United States v. Roberto Roque-Reyes
679 F. App'x 890
| 11th Cir. | 2017Background
- Roberto Roque-Reyes pleaded guilty to conspiring to encourage and induce aliens to enter the U.S. after Coast Guard interdicted two jet skis carrying six people from Cuba, including him and three additional non-family passengers.
- The PSR assigned a base offense level 12, reduced 2 levels for acceptance, resulting in total offense level 10 and a Guidelines range of 6–12 months; defendant filed no PSR objections.
- At sentencing the Government recommended 6 months (low end of Guidelines); the district court instead imposed a 24‑month sentence (12‑month upward variance) citing deterrence and its belief this was a commercial alien‑smuggling enterprise.
- The district court relied on facts it viewed as indicative of commercial smuggling: purchase/possession of two jet skis, GPS, satellite phone, recent registration of jet skis, and presumed payment for smuggling.
- The record, however, contained no evidence that Roque‑Reyes owned or purchased the jet skis or electronic equipment, no evidence of payment or prior smuggling, and the Government did not contest defendant’s claim that he went to Cuba to pick up a relative.

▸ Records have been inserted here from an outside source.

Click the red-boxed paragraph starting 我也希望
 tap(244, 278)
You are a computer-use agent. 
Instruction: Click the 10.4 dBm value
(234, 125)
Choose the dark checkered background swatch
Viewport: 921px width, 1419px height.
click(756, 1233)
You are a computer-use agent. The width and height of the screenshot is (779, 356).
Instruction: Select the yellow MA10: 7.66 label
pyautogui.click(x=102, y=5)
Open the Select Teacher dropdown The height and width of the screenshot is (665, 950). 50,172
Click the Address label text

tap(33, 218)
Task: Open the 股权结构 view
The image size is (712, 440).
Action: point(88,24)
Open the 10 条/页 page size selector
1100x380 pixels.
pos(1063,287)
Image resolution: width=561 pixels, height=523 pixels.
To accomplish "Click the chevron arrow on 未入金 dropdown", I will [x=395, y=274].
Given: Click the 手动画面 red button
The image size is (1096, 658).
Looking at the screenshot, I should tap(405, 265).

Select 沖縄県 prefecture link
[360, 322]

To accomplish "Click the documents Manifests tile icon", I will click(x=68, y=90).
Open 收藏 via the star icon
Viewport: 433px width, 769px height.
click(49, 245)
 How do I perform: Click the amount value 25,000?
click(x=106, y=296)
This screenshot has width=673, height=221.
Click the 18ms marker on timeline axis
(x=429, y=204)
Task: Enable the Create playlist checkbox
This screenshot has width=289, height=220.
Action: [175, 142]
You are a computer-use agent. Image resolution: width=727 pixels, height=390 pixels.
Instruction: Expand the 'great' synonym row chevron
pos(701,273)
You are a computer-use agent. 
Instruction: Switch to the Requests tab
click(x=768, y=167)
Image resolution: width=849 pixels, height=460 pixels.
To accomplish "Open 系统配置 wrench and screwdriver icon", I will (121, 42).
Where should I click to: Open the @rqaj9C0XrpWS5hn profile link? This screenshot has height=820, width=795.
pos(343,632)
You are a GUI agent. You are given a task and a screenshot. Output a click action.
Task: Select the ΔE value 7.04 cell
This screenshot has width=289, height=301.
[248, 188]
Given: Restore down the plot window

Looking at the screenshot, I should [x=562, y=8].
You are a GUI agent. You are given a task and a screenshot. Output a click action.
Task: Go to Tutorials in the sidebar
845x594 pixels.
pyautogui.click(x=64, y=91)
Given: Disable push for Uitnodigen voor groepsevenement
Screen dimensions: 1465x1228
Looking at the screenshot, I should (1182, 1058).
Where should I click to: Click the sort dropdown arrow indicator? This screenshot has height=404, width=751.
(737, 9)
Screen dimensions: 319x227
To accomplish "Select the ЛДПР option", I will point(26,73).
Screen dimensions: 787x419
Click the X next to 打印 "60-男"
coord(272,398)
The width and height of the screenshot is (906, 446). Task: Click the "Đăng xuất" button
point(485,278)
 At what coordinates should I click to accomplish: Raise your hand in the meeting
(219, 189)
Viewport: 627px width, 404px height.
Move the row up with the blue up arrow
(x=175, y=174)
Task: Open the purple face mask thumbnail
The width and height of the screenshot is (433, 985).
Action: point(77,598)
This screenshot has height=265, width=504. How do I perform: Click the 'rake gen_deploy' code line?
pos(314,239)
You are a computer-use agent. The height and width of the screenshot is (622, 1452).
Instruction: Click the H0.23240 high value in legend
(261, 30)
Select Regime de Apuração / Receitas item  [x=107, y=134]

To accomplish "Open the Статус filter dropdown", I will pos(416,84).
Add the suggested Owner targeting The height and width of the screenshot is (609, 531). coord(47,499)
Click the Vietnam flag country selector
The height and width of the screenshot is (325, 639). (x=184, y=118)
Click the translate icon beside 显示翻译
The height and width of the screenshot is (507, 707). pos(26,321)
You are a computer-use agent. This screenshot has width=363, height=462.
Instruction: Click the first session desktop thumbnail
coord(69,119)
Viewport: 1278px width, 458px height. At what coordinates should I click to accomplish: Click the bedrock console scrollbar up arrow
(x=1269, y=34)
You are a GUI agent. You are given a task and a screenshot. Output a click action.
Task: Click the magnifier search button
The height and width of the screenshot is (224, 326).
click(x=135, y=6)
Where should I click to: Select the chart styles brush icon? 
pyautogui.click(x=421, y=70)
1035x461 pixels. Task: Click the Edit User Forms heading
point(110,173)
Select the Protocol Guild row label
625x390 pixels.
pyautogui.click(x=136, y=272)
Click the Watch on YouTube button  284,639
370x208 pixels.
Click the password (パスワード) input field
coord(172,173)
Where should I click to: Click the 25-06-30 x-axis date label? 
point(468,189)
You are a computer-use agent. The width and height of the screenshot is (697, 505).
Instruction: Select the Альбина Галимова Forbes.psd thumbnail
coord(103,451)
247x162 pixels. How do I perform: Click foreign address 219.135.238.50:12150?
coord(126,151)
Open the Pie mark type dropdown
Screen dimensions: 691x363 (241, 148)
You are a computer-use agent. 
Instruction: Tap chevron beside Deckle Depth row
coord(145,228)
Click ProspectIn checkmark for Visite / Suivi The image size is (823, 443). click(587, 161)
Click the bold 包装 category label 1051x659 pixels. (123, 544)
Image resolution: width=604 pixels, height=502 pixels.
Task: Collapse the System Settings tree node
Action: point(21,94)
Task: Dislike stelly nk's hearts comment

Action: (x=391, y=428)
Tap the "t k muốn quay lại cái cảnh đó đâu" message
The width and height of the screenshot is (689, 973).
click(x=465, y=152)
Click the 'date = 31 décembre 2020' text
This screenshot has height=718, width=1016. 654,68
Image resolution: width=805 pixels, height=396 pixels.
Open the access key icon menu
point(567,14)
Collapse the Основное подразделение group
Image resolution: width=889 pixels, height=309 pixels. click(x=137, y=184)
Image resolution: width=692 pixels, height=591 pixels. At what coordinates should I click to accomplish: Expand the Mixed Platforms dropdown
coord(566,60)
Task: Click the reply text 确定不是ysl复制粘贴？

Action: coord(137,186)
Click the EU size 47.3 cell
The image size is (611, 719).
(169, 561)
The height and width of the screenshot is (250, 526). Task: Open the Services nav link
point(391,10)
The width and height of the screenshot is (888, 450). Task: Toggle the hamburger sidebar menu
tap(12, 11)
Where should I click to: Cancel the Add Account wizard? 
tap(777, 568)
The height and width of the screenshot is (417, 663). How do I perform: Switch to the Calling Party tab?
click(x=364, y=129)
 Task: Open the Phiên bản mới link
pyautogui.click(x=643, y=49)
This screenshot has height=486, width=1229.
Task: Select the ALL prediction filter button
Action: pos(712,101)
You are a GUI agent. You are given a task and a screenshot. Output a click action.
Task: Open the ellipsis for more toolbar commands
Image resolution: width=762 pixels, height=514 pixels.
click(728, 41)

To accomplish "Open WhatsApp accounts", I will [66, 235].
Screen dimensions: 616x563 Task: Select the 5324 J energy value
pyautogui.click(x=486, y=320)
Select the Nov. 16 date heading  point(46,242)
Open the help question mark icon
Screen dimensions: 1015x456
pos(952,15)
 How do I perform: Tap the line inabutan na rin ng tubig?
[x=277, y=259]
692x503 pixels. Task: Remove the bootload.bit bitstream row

- The Eleventh Circuit vacated the sentence and remanded for resentencing, holding the district court relied on clearly erroneous factual findings when imposing the upward variance.
Issues
| Issue | Plaintiff's Argument | Defendant's Argument | Held |
|---|---|---|---|
| Whether the sentence was procedurally reasonable | District court: upward variance justified to deter commercial alien‑smuggling enterprises | Roque‑Reyes: no evidence supported finding of commercial smuggling; sentence based on speculation | Vacated — court relied on clearly erroneous facts, so procedure was flawed |
| Whether district court may rely on inferences about funding/equipment absent direct proof | Government: reasonable to infer commercial conduct from equipment and timing | Roque‑Reyes: equipment not shown to belong to him; timing and ownership facts contradict court’s assumptions | Court: inferences must be supported by substantial, specific evidence; here they were not |
| Whether lack of Government challenge to defendant’s account permits variance | Government: deterrence justification could still support variance | Roque‑Reyes: absence of contrary evidence means court’s commercial‑enterprise finding unsupported | Court: Government’s failure to rebut and absence of supporting facts render finding clearly erroneous |
| Whether an upward variance could be proper on remand | N/A (Government suggested deterrence still valid) | N/A (defendant preserved objection) | Court: variance could be imposed on remand if based on accurate, supported facts and proper §3553(a) analysis |
Key Cases Cited
- United States v. Cubero, 754 F.3d 888 (11th Cir. 2014) (two‑step reasonableness review: procedural then substantive)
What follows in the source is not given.